Fermilab Astrophysicist to Speak at American Academy of Arts and Sciences Induction Ceremony

Media contact

Batavia, Ill.-Astrophysicist Edward W. “Rocky” Kolb, of the Department of Energy’s Fermi National Accelerator Laboratory and the University of Chicago, will join United States senator Edward M. Kennedy (D-Mass.), NPR News senior analyst Daniel Schorr, novelist Chinua Achebe, and other luminaries in addressing the 2002 incoming class of Fellows and Foreign Honorary Members of the American Academy of Arts and Sciences on Saturday, Oct. 5 at 3:30 p.m. at Harvard University’s Sanders Theatre in Cambridge, Massachusetts.

“I am honored and pleased to have been chosen as a member of this group,” Kolb said of the double honor of being inducted into the Academy and being chosen to address his new colleagues. He said his speech will focus on the unification of science with the humanities.

Kolb, 51, currently lives in Warrenville, Ill., and also has a home in Chicago. The New Orleans native received a Ph.D. in physics from the University of Texas and now serves as head of the NASA/Fermilab Theoretical Astrophysics Group. Kolb, along with fellow Fermilab scientists and Academy Fellows Leon Lederman and Michael Turner, founded the group in 1983 to explore the connections between cosmology and particle physics.

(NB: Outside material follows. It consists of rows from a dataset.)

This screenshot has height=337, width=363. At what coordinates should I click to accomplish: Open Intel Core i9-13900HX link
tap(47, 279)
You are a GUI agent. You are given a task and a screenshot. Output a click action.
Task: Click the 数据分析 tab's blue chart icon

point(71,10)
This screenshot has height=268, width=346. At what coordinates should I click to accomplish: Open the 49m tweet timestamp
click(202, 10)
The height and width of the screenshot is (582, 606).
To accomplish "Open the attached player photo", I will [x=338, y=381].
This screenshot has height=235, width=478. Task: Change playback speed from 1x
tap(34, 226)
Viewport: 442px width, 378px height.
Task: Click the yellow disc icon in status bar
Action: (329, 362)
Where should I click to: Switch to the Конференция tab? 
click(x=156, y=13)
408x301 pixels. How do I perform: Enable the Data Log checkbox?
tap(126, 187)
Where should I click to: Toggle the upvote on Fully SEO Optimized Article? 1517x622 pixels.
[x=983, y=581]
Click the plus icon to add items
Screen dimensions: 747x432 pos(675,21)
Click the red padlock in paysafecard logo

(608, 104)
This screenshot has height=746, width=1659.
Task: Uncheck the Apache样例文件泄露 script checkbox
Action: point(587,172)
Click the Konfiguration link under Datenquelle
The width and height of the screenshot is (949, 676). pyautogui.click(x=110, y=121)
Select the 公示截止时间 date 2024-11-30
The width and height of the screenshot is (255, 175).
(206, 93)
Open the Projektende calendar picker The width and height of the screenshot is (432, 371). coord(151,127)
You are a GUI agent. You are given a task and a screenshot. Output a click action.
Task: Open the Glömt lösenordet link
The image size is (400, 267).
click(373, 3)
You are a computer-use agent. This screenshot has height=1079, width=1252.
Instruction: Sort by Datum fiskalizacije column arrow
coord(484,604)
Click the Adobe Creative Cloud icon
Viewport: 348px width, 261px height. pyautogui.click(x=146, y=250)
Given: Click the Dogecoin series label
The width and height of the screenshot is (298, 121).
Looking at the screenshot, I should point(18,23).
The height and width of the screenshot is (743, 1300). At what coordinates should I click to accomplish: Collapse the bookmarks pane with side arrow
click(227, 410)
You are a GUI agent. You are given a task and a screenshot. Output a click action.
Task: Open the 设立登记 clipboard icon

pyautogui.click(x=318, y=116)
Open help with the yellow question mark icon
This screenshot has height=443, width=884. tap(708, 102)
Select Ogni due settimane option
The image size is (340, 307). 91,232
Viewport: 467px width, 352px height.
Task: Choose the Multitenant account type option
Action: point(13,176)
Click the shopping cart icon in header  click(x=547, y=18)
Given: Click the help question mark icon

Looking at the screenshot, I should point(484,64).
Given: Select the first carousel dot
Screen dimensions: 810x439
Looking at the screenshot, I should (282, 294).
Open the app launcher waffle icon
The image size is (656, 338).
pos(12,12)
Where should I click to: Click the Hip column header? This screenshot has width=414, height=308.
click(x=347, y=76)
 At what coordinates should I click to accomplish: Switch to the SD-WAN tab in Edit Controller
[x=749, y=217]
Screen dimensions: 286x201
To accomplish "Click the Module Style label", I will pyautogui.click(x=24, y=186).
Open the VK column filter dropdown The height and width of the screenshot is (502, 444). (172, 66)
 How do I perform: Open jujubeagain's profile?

In addition to more than 200 scientific papers, Kolb is the author of the standard textbook on particle physics and cosmology, “The Early Universe,” and a cosmology book for the general public, “Blind Watchers of the Sky,” winner of the 1996 Emme award from the American Astronomical Society. He is a Fellow of the American Physical Society and has served on the editorial boards of several international scientific journals, as well as “Astronomy” magazine.

The Academy, which was founded in 1790, inducts approximately 150 new Fellows and Foreign Honorary Members each year, honoring intellectual achievement, leadership and creativity in all fields. The inductees, who are nominated and elected by current members, are divided into five classes: mathematics and physics; biological sciences; social sciences; humanities and arts; and public affairs and business. The Academy conducts non-partisan, interdisciplinary studies in areas such as international security, social policy, education and the humanities. Previous Fellows include the likes of Benjamin Franklin, Daniel Webster, Albert Einstein and Winston Churchill.

Fermilab is a Department of Energy national laboratory, operated under contract by Universities Research Association, Inc.